PARIS (Reuters) - François Hollande estime que la parole de Nicolas Sarkozy "s'est épuisée" et que son projet de révision du traité européen n'est qu'une "fuite en avant" qui ne réglera rien.

Réagissant au discours de Toulon du chef de l'Etat, le candidat socialiste s'oppose également à l'idée de "directoire à deux entre l'Allemagne et la France".

François Hollande, qui assistera lundi à Berlin à un congrès du SPD au moment où la chancelière allemande Angela Merkel sera reçue à l'Elysée, juge que "l'amitié franco-allemande suppose une relation équilibrée et respectueuse".

Mais "aujourd'hui, ce n'est pas tant l'Allemagne qui est forte, car elle connaît aussi une dette importante, que la France qui est faible car elle est mal gérée depuis cinq ans", dit-il dans le Journal du dimanche.

Selon lui, l'Europe "a moins besoin d'un traité de plus que d'actions immédiates", ajoute-t-il, soulignant à la lumière de l'expérience du traité constitutionnel européen qu'il faudrait "des mois et des mois pour être négocié, puis pour être ratifié et autant pour être repoussé".

"Ce n'est pas l'annonce d'une machinerie qui convaincra les marchés et les citoyens", insiste le candidat socialiste.

Pour François Hollande, la confiance peut revenir rapidement et la spéculation être vaincue "si la Banque centrale européenne même dans ses statuts actuels assouplit ses interventions" et si le Fonds européen de stabilité financière "se transforme en banque pour venir en soutien des pays les plus vulnérables".

Il estime que la banque européenne d'investissement doit également engager une politique de grands travaux et prône la mise en place d'une taxe sur les transactions financières et le lancement d'euro-obligations.

Le candidat PS, en baisse dans les sondages et malmené par ses alliés écologistes, se livre à une analyse très critique du discours de Nicolas Sarkozy à Toulon, qui est à ses yeux "un aveu d'échec et d'impuissance".

Après cinq années de pouvoir, "le chef de l'Etat en arrive à constater que les Français ont peur et ne sont plus maîtres de leur destin.
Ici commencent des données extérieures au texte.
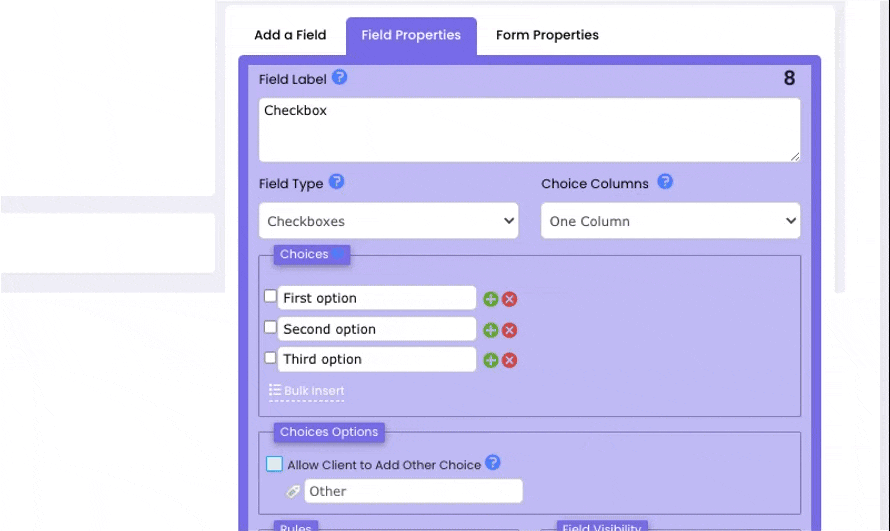Image resolution: width=890 pixels, height=531 pixels.
Task: Delete the Second option choice
Action: pos(509,330)
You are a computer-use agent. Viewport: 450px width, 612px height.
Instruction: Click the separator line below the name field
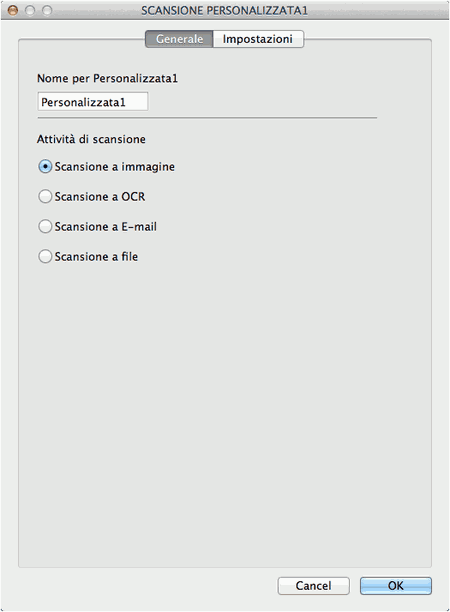click(207, 117)
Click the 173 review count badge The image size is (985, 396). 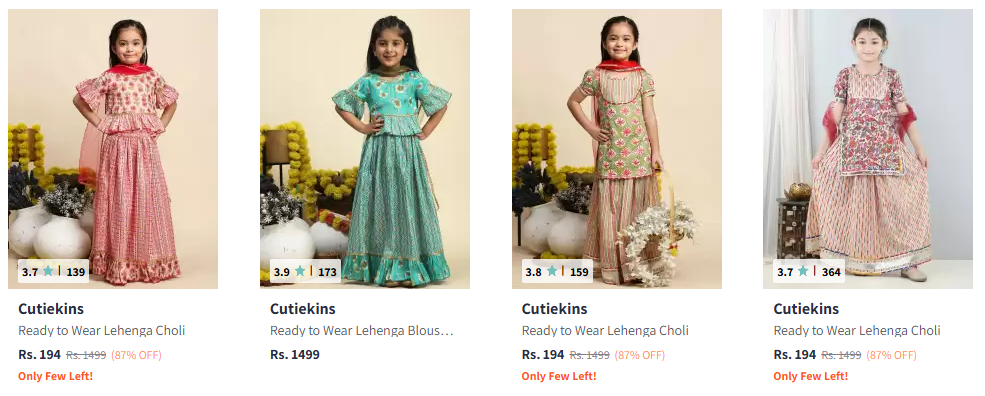coord(327,272)
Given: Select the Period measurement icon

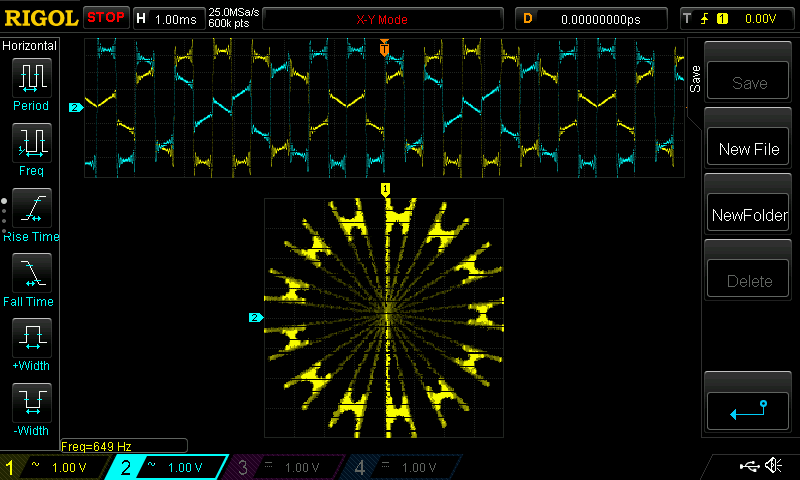Looking at the screenshot, I should (x=31, y=77).
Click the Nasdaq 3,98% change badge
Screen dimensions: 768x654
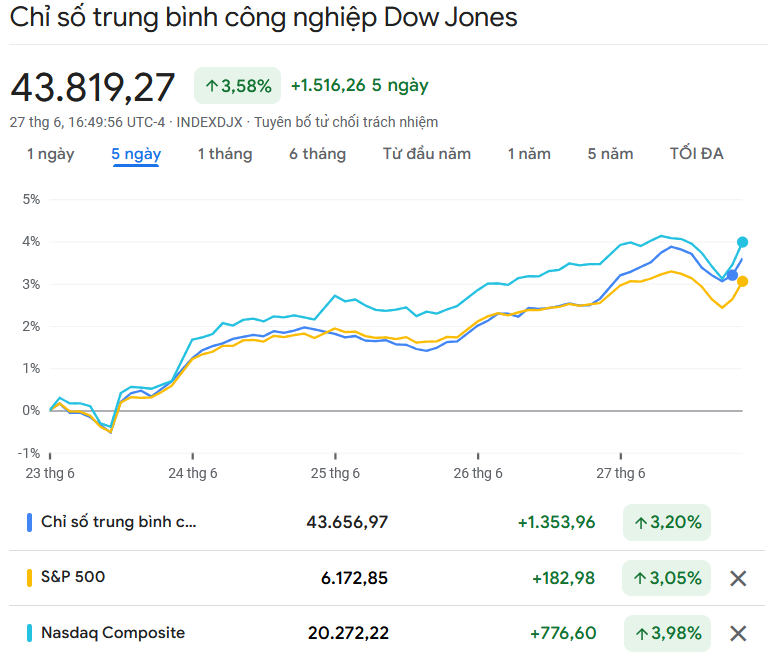click(666, 632)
Il révèle donc qu'il n'a pas été capable de donner un sens à son action et de susciter la confiance de son pays", affirme-t-il.

François Hollande rappelle qu'il y a trois ans, déjà à Toulon, le chef de l'Etat s'était engagé à moraliser le capitalisme, soumettre les marchés et refuser l'austérité.

Trois ans plus tard, "il admet que la crise est toujours là et s'est même aggravée avec le rôle accru des agences de notation, la circulation frénétique des capitaux, la volatilité des marchés, la fragilité des Etats".

Pour le responsable socialiste, Nicolas Sarkozy "en est réduit à une fuite en avant en proposant un nouveau traité européen".